La grosse parade arrivait. Commençant par les dykes on bikes (and trucks), continuant par un ballet d’associations et de grandes compagnies (parmi ces dernières: Disney, Google, Amazon, Uber, Starbucks, Sephora, Old Navy, Facebook, etc …)
Pour être tout à fait honnête avec vous, je ne sais pas trop comment me positionner par rapport aux grandes marques. D’une part, il est évident que le but principal est d’attirer un public queer vers la marque et l’usage de produits de celle-ci, ce qui est un but clairement malsain mais commercial, et d’un autre côté, si ces marques ont défilé dans les rues de la capitale LGBT+ du monde, c’est qu’il y a eu des personnes pour porter le projet, ce qui est tout de même un bon point. Donc grandes marques à la Pride : coup de ❤ ou coup de Com?
(Let’s say coup de com’ parce que j’attends que Elsa fasse son Coming Out et qu’elle embrasse une damoiselle)
Je suis arrivé là-bas avec ma pancarte « Free (Frenchy) Hug », j’ai discuté avec une Drag Queen magnifique, habillée avec une robe d’un vert émeraude où l’on pouvait apercevoir un serpent ondulant le long de l’habit (elle m’a dit de faire payer $1 pour un câlin parce que « business is business », la dame à côté m’a donc demandé mes tarifs et j’ai dit que dans la mesure où j’ai deux énormes pastèques sur la poitrine, je ferais payer $2 ($1 par boob))
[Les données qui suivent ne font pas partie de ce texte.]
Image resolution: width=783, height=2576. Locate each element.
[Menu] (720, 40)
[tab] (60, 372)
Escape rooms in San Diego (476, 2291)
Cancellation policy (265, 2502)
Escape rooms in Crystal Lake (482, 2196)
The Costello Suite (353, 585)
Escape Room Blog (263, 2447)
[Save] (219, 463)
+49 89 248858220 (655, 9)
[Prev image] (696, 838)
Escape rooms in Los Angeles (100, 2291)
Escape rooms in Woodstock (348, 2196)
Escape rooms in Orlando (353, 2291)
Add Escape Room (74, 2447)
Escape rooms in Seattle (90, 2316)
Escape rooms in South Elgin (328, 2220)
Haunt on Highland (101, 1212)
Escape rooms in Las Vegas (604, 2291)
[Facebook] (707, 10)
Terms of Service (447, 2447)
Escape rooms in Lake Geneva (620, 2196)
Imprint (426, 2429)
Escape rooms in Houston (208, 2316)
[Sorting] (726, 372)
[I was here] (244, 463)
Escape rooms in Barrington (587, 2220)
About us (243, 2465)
Après une parade d’au moins 7h (je suis arrivé à 10h, j’ai quitté avant la fin à 17h), après un nombre incalculable de goodies récoltés (un plein sac de 33L), après une centaine de câlins donnés, après un pot entier de paillettes dorées/argentées déversées sur mes cheveux, je me suis dirigé vers le village associatif et les nombreuses scènes situées dans le Civic Center. Une musique sympa mais pas d’amis avec qui danser, trop de monde, pas mal de gens bourrés, et quelques-un HIIIIGH, j’ai décidé de me prendre à manger et de rentrer à la maison. Dans la queue pour prendre un Corn Dog et une barquette de frites à l’ail (pas Hal’al attention), je vois un de nos frères nudistes à quelques mètres de moi avant de discuter avec une femme prônant la non-circoncision des hommes à la naissance, puis s’approche de moi un homme, une cinquantaine d’années, assez fin, me proposant un cookie « magique » (comprenez un space cake avec pas mal de marijuana et, en tant qu’enfant-modèle, je me devais de refuser ce gâteau).